Begin The records
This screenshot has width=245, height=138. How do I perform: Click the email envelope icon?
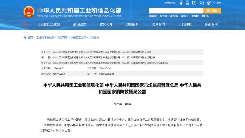pos(194,3)
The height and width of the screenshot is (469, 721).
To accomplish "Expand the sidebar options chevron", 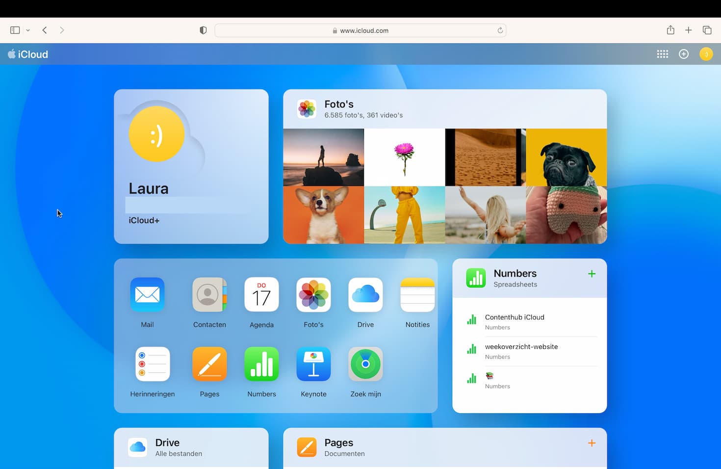I will tap(28, 30).
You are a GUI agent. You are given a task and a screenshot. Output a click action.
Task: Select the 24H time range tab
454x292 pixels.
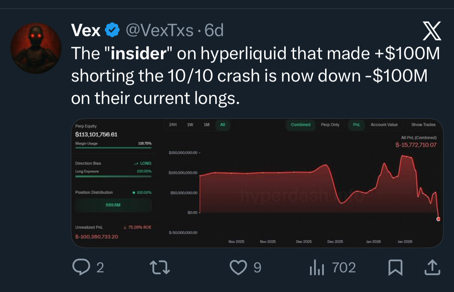(173, 124)
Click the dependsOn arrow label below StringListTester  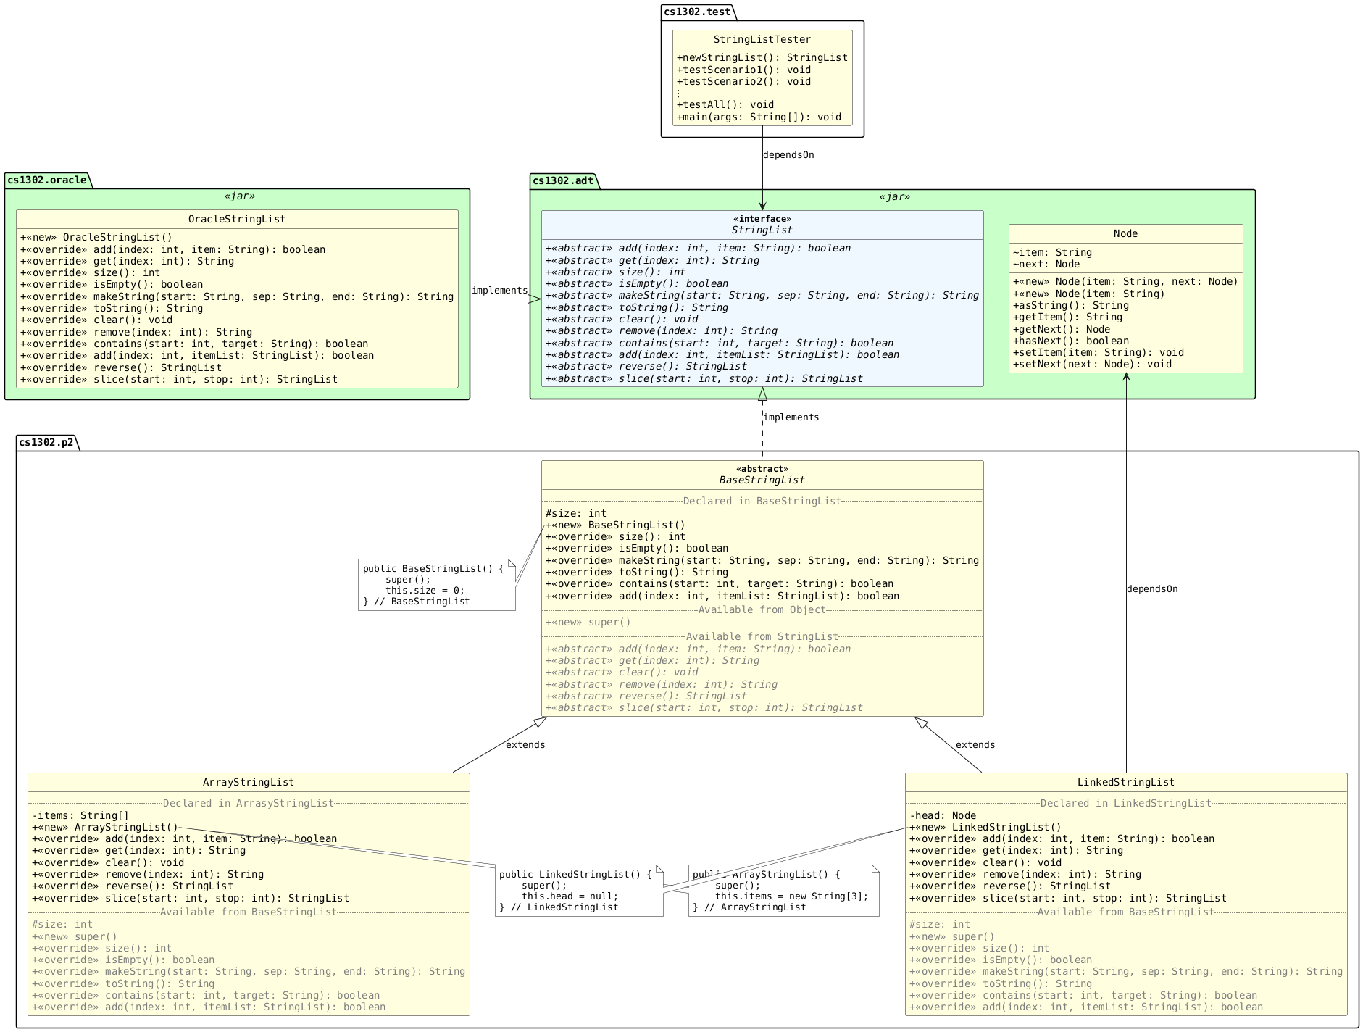coord(788,154)
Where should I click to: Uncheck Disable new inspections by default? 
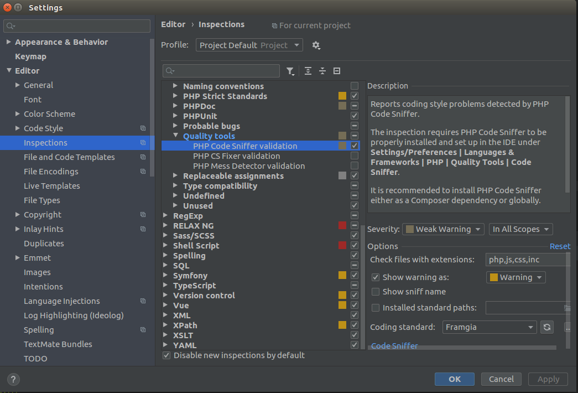166,355
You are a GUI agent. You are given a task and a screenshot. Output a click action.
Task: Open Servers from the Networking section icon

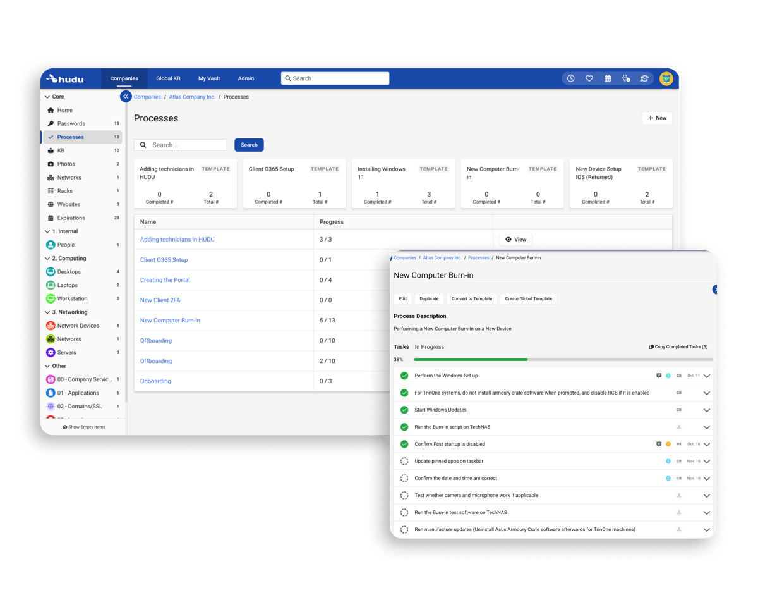[50, 352]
End The records
What is required »
Count the lines of the data above that contain the string "width", with case taken into account, and give only the number.

Output of the exercise »
2